- EXERCISE DIRECTIONS:
Where the records below reach the line containing "日向坂46 17thシングル「Kind of love」 (49, 947)", start transcribing, and end with the line containing "芸能アンテナ (75, 2333)", exactly and with nothing else added.

- SUPPLIED RECORDS:
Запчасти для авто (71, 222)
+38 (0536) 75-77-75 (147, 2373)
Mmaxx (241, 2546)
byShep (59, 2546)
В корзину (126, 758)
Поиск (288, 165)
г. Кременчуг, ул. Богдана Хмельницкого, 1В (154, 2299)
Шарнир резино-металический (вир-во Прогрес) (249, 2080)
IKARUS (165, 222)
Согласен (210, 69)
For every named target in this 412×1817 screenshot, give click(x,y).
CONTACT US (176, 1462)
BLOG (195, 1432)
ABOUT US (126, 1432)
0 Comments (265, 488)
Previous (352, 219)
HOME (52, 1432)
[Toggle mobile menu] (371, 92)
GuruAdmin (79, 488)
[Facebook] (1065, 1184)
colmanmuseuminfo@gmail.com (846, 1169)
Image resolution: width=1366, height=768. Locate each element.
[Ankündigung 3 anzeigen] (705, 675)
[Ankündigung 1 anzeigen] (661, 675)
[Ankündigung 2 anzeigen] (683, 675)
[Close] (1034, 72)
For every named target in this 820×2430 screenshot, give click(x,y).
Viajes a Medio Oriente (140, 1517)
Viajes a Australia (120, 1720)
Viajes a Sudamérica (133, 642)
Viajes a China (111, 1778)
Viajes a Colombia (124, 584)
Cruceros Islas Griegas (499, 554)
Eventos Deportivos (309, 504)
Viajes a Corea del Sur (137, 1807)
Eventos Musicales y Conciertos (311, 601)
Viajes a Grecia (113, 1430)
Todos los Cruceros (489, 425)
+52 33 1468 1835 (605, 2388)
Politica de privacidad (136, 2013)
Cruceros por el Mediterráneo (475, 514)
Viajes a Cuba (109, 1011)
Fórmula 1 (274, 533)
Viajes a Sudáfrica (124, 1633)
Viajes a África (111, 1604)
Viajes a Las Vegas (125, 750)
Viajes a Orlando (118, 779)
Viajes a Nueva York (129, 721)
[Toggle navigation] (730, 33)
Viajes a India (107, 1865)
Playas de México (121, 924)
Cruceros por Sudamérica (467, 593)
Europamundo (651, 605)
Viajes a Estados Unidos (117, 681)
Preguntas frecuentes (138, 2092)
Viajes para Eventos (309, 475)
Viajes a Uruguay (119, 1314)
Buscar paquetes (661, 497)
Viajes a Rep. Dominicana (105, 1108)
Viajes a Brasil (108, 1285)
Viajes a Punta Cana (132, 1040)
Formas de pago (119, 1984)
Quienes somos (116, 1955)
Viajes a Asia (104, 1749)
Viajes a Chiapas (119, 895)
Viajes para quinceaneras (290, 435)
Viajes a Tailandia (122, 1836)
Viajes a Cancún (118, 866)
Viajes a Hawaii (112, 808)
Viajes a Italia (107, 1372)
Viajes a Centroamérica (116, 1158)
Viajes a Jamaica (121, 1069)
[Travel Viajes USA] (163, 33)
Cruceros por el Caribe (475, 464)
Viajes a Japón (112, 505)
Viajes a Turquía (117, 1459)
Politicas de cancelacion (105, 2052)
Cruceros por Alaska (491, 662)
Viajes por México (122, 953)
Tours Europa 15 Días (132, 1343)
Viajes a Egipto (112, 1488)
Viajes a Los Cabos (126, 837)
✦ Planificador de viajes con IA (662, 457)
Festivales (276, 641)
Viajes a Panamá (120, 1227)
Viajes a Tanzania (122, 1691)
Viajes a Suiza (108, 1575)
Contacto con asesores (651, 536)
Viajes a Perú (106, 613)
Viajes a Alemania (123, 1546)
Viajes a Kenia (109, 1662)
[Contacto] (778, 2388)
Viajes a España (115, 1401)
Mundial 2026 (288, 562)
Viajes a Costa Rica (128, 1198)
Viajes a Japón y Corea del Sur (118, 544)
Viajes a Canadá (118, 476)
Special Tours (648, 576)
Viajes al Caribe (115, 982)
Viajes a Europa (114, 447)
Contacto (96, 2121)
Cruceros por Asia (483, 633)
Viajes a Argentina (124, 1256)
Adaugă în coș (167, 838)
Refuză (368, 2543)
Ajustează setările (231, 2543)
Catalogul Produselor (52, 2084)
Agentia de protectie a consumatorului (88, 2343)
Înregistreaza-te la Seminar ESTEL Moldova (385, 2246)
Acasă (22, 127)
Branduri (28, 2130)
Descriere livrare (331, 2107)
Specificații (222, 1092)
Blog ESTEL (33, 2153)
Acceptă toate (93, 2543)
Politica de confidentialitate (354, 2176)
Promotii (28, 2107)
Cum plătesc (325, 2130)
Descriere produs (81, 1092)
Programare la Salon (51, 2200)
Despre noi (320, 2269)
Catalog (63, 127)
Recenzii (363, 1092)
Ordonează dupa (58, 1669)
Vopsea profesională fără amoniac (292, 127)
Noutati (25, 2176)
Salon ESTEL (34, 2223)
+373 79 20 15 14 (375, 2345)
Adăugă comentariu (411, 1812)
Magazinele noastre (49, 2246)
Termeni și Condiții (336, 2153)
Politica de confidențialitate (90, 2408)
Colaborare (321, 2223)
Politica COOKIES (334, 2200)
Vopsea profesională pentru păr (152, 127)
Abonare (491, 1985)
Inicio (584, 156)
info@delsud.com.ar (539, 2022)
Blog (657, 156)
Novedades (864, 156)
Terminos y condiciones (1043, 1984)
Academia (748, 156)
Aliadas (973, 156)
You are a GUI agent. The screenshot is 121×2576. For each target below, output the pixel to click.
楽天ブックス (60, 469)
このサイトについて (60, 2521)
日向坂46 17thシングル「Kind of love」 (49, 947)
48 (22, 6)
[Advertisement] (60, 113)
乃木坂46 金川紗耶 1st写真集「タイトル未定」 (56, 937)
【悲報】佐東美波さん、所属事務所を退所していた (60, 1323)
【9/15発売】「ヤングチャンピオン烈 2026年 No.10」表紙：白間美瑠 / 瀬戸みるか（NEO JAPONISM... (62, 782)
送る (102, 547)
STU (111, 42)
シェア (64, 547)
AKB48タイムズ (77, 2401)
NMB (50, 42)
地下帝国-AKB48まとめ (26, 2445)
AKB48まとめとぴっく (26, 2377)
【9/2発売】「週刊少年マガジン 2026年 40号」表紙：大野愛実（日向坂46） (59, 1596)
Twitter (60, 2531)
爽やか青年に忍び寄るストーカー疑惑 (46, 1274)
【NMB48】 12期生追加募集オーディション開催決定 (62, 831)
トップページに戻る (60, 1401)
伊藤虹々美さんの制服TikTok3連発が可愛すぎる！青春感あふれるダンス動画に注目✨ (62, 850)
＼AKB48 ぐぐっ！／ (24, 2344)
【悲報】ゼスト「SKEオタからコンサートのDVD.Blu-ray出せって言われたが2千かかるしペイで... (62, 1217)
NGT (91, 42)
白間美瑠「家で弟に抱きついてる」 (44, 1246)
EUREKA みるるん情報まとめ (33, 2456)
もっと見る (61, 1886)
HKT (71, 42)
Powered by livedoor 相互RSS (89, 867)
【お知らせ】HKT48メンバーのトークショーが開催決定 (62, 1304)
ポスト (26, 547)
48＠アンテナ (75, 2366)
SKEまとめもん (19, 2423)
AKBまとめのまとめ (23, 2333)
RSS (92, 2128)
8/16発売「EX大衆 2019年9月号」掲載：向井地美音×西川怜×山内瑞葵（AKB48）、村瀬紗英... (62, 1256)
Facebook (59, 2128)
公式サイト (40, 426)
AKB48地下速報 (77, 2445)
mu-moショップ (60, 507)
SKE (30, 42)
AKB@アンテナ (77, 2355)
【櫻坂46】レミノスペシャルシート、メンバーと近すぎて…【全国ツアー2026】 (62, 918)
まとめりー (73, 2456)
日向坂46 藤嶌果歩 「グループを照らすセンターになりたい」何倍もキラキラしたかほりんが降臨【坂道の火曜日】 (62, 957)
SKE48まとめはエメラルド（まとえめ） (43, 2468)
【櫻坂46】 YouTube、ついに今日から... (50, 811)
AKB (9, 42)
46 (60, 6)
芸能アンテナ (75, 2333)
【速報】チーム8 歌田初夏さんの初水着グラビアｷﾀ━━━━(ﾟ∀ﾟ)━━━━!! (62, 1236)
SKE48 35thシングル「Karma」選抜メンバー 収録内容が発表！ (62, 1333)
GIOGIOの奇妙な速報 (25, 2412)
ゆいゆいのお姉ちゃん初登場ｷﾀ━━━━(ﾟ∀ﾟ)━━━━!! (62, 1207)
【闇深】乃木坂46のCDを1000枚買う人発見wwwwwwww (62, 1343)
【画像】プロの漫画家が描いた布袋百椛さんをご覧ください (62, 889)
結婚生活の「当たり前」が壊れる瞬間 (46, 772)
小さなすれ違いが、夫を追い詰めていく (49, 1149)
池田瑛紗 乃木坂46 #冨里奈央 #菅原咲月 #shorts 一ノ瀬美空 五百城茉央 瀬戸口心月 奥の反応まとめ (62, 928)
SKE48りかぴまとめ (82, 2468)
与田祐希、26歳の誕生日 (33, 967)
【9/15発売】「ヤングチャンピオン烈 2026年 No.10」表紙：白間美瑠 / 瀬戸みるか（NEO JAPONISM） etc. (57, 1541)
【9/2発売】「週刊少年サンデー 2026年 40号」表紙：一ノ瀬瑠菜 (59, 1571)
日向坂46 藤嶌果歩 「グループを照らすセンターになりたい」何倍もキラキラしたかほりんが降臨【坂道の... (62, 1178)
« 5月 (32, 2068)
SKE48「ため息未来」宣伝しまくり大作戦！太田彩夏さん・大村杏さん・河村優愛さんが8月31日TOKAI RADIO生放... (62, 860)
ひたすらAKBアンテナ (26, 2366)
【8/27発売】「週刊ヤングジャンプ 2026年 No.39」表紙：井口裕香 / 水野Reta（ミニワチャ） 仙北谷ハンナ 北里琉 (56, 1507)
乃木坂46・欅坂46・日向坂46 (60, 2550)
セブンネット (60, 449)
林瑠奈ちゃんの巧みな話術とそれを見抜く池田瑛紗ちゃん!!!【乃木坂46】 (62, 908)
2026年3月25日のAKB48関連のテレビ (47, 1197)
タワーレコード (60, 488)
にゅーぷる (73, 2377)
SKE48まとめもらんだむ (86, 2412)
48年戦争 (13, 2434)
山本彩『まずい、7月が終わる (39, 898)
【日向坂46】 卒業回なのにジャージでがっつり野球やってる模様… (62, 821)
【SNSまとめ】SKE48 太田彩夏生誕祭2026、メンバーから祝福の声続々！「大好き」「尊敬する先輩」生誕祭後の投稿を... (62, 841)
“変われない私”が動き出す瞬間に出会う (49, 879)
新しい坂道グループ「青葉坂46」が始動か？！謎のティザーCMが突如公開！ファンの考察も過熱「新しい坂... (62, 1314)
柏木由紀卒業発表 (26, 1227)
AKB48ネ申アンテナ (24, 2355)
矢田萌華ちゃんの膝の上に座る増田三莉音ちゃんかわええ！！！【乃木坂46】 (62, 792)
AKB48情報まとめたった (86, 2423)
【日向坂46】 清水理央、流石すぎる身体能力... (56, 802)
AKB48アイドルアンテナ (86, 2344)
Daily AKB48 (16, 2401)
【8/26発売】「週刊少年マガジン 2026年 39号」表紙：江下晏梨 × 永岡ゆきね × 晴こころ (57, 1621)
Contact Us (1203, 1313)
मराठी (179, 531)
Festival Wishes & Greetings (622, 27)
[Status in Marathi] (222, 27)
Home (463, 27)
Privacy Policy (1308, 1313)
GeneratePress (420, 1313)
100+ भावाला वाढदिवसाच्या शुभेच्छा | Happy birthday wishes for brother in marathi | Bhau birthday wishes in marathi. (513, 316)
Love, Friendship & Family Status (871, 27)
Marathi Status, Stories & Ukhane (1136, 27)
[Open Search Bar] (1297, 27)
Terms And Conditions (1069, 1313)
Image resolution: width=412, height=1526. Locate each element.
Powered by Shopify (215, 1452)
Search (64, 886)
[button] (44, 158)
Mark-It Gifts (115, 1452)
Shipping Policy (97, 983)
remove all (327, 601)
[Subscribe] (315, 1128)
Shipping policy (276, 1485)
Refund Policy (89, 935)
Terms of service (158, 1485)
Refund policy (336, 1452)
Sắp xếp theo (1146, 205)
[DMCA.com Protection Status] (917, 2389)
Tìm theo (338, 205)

- RESULT OF THE TASK:
日向坂46 17thシングル「Kind of love」 (49, 947)
48 (22, 6)
[Advertisement] (60, 113)
乃木坂46 金川紗耶 1st写真集「タイトル未定」 (56, 937)
【悲報】佐東美波さん、所属事務所を退所していた (60, 1323)
【9/15発売】「ヤングチャンピオン烈 2026年 No.10」表紙：白間美瑠 / 瀬戸みるか（NEO JAPONISM... (62, 782)
送る (102, 547)
STU (111, 42)
シェア (64, 547)
AKB48タイムズ (77, 2401)
NMB (50, 42)
地下帝国-AKB48まとめ (26, 2445)
AKB48まとめとぴっく (26, 2377)
【9/2発売】「週刊少年マガジン 2026年 40号」表紙：大野愛実（日向坂46） (59, 1596)
Twitter (60, 2531)
爽やか青年に忍び寄るストーカー疑惑 (46, 1274)
【NMB48】 12期生追加募集オーディション開催決定 (62, 831)
トップページに戻る (60, 1401)
伊藤虹々美さんの制服TikTok3連発が可愛すぎる！青春感あふれるダンス動画に注目✨ (62, 850)
＼AKB48 ぐぐっ！／ (24, 2344)
【悲報】ゼスト「SKEオタからコンサートのDVD.Blu-ray出せって言われたが2千かかるしペイで... (62, 1217)
NGT (91, 42)
白間美瑠「家で弟に抱きついてる」 (44, 1246)
EUREKA みるるん情報まとめ (33, 2456)
もっと見る (61, 1886)
HKT (71, 42)
Powered by livedoor 相互RSS (89, 867)
【お知らせ】HKT48メンバーのトークショーが開催決定 (62, 1304)
ポスト (26, 547)
48＠アンテナ (75, 2366)
SKEまとめもん (19, 2423)
AKBまとめのまとめ (23, 2333)
RSS (92, 2128)
8/16発売「EX大衆 2019年9月号」掲載：向井地美音×西川怜×山内瑞葵（AKB48）、村瀬紗英... (62, 1256)
Facebook (59, 2128)
公式サイト (40, 426)
AKB48地下速報 (77, 2445)
mu-moショップ (60, 507)
SKE (30, 42)
AKB@アンテナ (77, 2355)
【櫻坂46】レミノスペシャルシート、メンバーと近すぎて…【全国ツアー2026】 (62, 918)
まとめりー (73, 2456)
日向坂46 藤嶌果歩 「グループを照らすセンターになりたい」何倍もキラキラしたかほりんが降臨【坂道の火曜日】 (62, 957)
SKE48まとめはエメラルド（まとえめ） (43, 2468)
【櫻坂46】 YouTube、ついに今日から... (50, 811)
AKB (9, 42)
46 (60, 6)
芸能アンテナ (75, 2333)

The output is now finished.